How Does The Past Smell?


Melda Bağdatlı Translation: Deniz Candaş

Researchers at UCL Institute for Sustainable Heritage carried out an interesting project. They have created something called “Historic Book Odour Wheel” as part of an experiment in their study on smells of the past. The results of this experiment carried out with the visitors to St. Paul's Cathedral's Dean and Chapter library in London were recently published.

When the visitors were asked how the library smelled, the leading answer turned out to be “woody” stated by 100% of the visitors. Other responses that followed were 'smoky' (86%), 'earthy' (71%), and 'vanilla' (41%). About 70% of the visitors described the smell as pleasant, 14% as mildly pleasant, and 14% as neutral.

In another experiment, researchers asked the visitors of the Birmingham Museum and Art Gallery to describe the smell of an anonymous book from 1928 they obtained from a second-hand bookshop in London. Descriptions included chocolate or chocolatey, as well as coffee, old, wood and burnt. Some visitors even resembled the book’s odour to the smell of fish, human body, worn socks and mothballs.
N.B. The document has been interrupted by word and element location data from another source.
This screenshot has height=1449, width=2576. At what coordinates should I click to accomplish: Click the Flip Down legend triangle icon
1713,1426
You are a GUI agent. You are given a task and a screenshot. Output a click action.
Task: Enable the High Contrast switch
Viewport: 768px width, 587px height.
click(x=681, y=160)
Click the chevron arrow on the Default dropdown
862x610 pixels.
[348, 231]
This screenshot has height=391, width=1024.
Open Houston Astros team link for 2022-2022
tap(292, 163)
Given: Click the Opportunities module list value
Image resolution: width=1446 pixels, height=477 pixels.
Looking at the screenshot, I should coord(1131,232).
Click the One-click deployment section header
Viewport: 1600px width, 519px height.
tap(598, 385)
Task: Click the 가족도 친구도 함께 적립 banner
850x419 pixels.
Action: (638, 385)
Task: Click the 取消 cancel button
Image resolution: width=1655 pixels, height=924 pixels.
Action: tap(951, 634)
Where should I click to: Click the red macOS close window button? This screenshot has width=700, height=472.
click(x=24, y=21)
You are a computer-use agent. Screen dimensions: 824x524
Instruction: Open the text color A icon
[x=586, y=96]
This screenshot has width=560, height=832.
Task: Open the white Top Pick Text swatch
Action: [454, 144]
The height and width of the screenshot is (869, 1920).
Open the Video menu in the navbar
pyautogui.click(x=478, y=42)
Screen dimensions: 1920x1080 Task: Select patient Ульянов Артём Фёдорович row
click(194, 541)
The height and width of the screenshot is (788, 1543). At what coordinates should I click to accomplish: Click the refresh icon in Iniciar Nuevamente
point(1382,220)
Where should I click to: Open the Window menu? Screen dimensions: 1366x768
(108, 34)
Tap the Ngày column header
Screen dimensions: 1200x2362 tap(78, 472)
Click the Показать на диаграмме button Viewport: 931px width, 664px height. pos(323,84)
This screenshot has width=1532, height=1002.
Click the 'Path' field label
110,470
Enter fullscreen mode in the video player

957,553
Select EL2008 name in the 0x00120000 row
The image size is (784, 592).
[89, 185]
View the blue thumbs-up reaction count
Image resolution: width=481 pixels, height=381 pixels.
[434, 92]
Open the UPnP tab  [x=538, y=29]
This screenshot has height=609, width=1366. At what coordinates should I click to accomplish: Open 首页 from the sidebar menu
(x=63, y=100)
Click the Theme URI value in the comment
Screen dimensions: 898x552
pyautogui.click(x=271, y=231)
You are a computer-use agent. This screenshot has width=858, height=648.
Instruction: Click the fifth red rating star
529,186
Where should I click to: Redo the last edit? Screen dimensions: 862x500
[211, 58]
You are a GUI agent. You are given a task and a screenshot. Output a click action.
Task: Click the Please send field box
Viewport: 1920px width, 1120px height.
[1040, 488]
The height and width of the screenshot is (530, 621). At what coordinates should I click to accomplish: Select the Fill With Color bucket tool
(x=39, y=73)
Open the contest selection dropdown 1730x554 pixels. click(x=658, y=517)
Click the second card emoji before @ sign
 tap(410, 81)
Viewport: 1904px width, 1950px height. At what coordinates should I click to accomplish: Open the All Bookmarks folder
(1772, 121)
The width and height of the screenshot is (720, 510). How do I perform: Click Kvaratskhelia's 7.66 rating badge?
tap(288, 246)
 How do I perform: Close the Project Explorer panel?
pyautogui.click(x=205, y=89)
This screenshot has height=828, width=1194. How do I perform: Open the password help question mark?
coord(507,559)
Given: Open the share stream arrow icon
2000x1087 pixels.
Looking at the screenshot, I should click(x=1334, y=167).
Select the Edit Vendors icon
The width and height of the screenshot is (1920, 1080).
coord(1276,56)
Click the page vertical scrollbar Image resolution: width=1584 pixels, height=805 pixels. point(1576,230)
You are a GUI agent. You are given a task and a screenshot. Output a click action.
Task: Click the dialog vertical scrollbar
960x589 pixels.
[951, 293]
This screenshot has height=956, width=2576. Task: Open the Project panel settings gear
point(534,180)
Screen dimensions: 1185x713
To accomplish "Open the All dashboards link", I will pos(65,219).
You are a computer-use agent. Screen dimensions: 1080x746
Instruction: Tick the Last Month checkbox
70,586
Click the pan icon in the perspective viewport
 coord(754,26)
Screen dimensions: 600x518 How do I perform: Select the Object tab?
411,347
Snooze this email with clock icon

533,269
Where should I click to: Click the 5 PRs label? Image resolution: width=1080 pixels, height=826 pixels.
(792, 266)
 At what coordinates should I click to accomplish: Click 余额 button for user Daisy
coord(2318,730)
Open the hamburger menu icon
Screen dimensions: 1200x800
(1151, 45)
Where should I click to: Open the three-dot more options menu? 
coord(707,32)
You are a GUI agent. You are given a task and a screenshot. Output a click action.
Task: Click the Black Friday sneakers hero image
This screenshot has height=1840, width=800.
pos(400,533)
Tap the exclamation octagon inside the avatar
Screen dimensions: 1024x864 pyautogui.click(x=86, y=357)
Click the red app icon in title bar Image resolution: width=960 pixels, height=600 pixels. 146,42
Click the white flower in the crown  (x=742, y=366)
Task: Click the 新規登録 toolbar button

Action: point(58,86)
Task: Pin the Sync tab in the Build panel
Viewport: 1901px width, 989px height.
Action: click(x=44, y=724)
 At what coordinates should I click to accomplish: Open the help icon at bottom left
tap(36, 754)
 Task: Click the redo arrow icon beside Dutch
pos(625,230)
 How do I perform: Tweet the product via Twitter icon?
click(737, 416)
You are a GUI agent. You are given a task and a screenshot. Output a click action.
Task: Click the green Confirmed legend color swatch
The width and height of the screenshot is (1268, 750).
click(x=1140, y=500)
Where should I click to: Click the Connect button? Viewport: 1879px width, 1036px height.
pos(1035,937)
Smelling museums are not far

Cecilia Bembibre of UCL, corresponding author of the study states “The role of smells in how we perceive heritage has not been systematically explored until now.” Researchers also conducted chemical analyses on volatile compounds sampled from the books to find out whether it may be possible to identify and preserve smells as part of our cultural heritage. Findings from these analyses, coupled with the descriptions provided by the visitors have made it possible to create the “Historic Book Odour Wheel”.

Researchers claim that it may as well be possible to recreate certain smells and hence the ambiances, helping the design of olfactory experiences in museums, allowing visitors to personally experience and understand what the past smelled like.